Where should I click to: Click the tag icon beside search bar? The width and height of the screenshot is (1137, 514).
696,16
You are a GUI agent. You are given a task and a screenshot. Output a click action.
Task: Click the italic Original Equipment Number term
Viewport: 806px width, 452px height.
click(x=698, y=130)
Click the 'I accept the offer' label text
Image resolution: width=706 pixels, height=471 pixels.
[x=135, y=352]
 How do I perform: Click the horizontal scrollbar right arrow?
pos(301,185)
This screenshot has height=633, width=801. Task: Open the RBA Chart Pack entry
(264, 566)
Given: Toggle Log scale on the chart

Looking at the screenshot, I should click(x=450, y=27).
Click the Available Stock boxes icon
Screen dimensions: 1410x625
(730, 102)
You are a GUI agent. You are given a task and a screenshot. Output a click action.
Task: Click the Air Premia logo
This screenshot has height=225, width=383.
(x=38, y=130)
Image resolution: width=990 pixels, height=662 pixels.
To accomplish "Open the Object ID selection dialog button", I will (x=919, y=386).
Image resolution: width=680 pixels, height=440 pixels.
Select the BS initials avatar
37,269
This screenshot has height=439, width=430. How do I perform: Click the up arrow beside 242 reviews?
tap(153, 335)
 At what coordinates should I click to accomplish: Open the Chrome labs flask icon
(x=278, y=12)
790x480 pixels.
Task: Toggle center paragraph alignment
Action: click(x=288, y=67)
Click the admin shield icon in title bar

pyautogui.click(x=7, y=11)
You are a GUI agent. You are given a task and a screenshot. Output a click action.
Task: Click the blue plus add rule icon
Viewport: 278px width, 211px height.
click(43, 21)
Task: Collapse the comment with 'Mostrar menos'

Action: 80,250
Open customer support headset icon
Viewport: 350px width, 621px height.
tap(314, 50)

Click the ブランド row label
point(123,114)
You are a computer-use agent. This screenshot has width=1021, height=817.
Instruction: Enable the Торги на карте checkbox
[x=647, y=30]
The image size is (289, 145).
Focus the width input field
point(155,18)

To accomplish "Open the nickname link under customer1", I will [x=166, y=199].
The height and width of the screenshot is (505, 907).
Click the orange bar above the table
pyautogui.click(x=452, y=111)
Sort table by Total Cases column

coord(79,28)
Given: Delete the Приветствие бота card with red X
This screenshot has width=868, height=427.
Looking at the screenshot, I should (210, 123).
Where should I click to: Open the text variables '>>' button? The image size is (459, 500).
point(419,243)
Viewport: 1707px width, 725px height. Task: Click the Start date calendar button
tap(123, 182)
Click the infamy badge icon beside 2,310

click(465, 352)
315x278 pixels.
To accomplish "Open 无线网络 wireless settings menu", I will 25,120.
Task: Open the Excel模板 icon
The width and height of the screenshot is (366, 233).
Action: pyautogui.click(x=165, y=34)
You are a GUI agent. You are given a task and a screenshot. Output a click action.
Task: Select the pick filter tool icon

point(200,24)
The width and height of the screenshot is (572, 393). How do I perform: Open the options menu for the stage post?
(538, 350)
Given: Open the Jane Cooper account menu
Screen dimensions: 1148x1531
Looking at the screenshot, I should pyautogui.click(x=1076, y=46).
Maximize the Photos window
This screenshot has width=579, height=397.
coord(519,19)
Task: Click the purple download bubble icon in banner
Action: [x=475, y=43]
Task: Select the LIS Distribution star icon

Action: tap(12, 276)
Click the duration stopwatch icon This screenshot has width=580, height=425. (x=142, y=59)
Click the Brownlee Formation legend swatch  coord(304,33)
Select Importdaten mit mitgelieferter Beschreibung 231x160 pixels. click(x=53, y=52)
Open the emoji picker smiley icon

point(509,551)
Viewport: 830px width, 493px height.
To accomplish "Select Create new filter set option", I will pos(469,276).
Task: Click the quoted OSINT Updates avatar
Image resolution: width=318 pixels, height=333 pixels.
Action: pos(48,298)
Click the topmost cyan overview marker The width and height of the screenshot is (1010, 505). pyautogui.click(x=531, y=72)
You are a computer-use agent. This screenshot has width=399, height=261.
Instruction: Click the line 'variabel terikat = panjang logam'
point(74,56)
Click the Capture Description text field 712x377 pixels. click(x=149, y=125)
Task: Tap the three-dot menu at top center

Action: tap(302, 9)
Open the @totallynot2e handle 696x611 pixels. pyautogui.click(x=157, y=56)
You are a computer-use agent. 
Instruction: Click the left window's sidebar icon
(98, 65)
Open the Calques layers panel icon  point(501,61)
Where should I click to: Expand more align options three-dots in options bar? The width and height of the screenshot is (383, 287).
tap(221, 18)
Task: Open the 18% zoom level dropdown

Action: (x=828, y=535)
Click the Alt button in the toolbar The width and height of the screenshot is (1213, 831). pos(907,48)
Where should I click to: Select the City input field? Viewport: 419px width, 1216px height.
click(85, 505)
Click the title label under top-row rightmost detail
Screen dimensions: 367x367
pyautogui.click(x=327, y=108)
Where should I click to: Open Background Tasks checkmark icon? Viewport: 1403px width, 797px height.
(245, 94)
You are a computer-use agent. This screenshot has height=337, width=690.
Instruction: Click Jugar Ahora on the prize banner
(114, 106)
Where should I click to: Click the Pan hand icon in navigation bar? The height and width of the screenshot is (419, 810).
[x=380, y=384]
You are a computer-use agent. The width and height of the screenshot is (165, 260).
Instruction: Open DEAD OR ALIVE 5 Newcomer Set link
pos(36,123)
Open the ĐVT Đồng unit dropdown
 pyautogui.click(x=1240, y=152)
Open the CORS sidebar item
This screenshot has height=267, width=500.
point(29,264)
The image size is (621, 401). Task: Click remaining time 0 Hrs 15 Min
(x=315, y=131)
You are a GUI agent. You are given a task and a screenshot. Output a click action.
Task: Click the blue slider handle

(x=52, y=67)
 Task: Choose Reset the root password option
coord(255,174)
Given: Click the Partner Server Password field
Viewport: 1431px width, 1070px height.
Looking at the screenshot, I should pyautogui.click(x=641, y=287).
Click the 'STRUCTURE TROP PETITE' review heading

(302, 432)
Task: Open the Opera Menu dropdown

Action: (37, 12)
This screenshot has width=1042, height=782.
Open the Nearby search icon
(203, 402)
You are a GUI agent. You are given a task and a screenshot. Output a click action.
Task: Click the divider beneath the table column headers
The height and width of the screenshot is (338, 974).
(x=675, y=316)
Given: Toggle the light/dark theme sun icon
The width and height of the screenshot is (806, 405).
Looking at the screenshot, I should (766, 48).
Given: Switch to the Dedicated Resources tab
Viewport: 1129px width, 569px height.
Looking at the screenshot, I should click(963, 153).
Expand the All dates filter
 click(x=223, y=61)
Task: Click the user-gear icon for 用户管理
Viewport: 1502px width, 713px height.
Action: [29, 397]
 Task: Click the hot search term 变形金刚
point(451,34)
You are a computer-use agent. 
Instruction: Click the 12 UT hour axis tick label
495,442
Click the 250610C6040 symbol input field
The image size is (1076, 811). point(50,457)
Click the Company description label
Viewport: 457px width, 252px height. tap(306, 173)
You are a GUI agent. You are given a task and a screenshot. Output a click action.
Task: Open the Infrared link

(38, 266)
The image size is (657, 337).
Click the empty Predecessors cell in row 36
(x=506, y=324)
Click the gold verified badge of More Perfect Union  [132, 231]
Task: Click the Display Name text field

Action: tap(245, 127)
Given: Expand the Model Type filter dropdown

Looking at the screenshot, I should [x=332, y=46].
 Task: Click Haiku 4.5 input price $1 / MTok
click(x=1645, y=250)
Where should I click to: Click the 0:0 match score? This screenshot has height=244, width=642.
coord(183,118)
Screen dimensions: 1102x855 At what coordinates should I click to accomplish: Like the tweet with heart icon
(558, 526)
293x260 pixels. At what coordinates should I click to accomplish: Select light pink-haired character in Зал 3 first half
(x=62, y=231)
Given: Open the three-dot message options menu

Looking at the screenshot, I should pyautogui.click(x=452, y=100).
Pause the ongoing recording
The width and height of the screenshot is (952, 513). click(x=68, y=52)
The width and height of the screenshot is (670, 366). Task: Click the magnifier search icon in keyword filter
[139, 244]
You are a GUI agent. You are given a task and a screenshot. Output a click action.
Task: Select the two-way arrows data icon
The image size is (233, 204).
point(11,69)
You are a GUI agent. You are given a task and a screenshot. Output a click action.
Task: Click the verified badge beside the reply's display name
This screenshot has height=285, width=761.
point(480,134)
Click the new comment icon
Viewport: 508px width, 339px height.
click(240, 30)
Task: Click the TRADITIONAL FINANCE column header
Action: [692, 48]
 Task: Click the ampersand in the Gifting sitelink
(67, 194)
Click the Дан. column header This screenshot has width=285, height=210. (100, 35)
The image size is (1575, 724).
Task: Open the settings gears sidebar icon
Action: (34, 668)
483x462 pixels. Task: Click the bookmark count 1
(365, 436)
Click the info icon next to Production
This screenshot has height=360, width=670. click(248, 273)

##############################

_What this task involves_. Copy down every line of the material above that includes the string "verified".

_Response to this exercise_.
Click the gold verified badge of More Perfect Union  [132, 231]
Task: Click the verified badge beside the reply's display name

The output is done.